🚀 Day 5 & Day 6 of #100DaysOfCode
🧠 𝗣𝗿𝗼𝗯𝗹𝗲𝗺 𝗼𝗳 𝘁𝗵𝗲 𝗗𝗮𝘆:
𝘗𝘳𝘰𝘥𝘶𝘤𝘵 𝘰𝘧 𝘈𝘳𝘳𝘢𝘺 𝘌𝘹𝘤𝘦𝘱𝘵 𝘚𝘦𝘭𝘧 – 𝘎𝘪𝘷𝘦𝘯 𝘢𝘯 𝘪𝘯𝘵𝘦𝘨𝘦𝘳 𝘢𝘳𝘳𝘢𝘺 𝘯𝘶𝘮𝘴, 𝘳𝘦𝘵𝘶𝘳𝘯 𝘢𝘯 𝘢𝘳𝘳𝘢𝘺 𝘰𝘶𝘵𝘱𝘶𝘵 𝘸𝘩𝘦𝘳𝘦 𝘰𝘶𝘵𝘱𝘶𝘵[𝘪] 𝘪𝘴 𝘵𝘩𝘦 𝘱𝘳𝘰𝘥𝘶𝘤𝘵 𝘰𝘧 𝘢𝘭𝘭 𝘵𝘩𝘦 𝘦𝘭𝘦𝘮𝘦𝘯𝘵𝘴 𝘰𝘧 𝘯𝘶𝘮𝘴 𝘦𝘹𝘤𝘦𝘱𝘵 𝘯𝘶𝘮𝘴[𝘪].
𝘍𝘰𝘭𝘭𝘰𝘸-𝘶𝘱: 𝘚𝘰𝘭𝘷𝘦 𝘪𝘵 𝘪𝘯 𝘖(𝘯) 𝘵𝘪𝘮𝘦 𝘸𝘪𝘵𝘩𝘰𝘶𝘵 𝘶𝘴𝘪𝘯𝘨 𝘵𝘩𝘦 𝘥𝘪𝘷𝘪𝘴𝘪𝘰𝘯 𝘰𝘱𝘦𝘳𝘢𝘵𝘰𝘳.
(𝘕𝘰𝘵𝘦: 𝘐𝘯 𝘮𝘺 𝘦𝘹𝘱𝘭𝘰𝘳𝘢𝘵𝘪𝘰𝘯, 𝘐 𝘴𝘵𝘪𝘭𝘭 𝘶𝘴𝘦𝘥 𝘵𝘩𝘦 𝘥𝘪𝘷𝘪𝘴𝘪𝘰𝘯 𝘰𝘱𝘦𝘳𝘢𝘵𝘰𝘳 𝘸𝘩𝘪𝘭𝘦 𝘵𝘳𝘺𝘪𝘯𝘨 𝘵𝘰 𝘰𝘱𝘵𝘪𝘮𝘪𝘻𝘦 𝘱𝘳𝘰𝘥𝘶𝘤𝘵 𝘤𝘢𝘭𝘤𝘶𝘭𝘢𝘵𝘪𝘰𝘯𝘴.)
🔍 𝗖𝗵𝗮𝗶𝗻 𝗼𝗳 𝗧𝗵𝗼𝘂𝗴𝗵𝘁:
🔹 𝗡𝗮𝗶𝘃𝗲 𝗔𝗽𝗽𝗿𝗼𝗮𝗰𝗵𝗲𝘀:
1)𝙏𝙬𝙤-𝙋𝙤𝙞𝙣𝙩𝙚𝙧 𝙄𝙩𝙚𝙧𝙖𝙩𝙞𝙤𝙣:
𝘐𝘥𝘦𝘢: For each index i, use a nested loop (with pointer j) to multiply all elements except when i == j.
𝘙𝘦𝘴𝘶𝘭𝘵: This yielded an O(n²) solution because for each element, we looped through nearly all the remaining elements.
2)𝙏𝙚𝙢𝙥𝙤𝙧𝙖𝙧𝙮 𝙇𝙞𝙨𝙩 Item 𝙍𝙚𝙢𝙤𝙫𝙖𝙡:
𝘐𝘥𝘦𝘢: For every index i, remove the element at that index (storing it temporarily), compute the product of the remaining elements, save it at the corresponding index in the result list, and then reinsert the element back into the list.

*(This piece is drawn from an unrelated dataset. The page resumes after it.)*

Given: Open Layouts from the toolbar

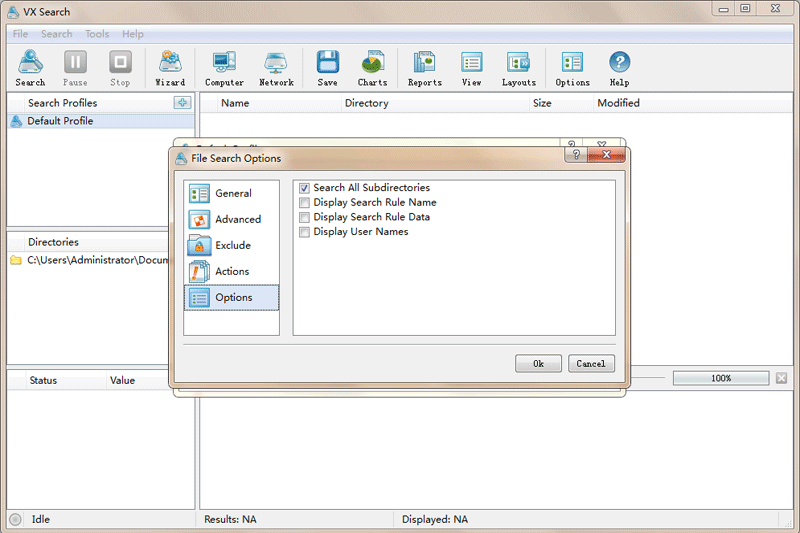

𝘊𝘰𝘮𝘱𝘭𝘦𝘹𝘪𝘵𝘺: Time: O(n²) overall, since removal (O(n)) plus product calculation (O(n)) is done for each of the n elements.
Space: O(n), due to the additional temporary and result lists.
3)𝙐𝙨𝙞𝙣𝙜 𝙢𝙖𝙩𝙝.𝙥𝙧𝙤𝙙():
Idea: Similar to the previous method, but instead of manually looping to compute the product, I used Python’s math.prod() to compute the product of the list after removing the current element.
Outcome:
Time: Still O(n²) due to the removal and the product computation for each element.
Space: O(n) extra space.
Though these naive methods were straightforward, they were too slow for larger inputs.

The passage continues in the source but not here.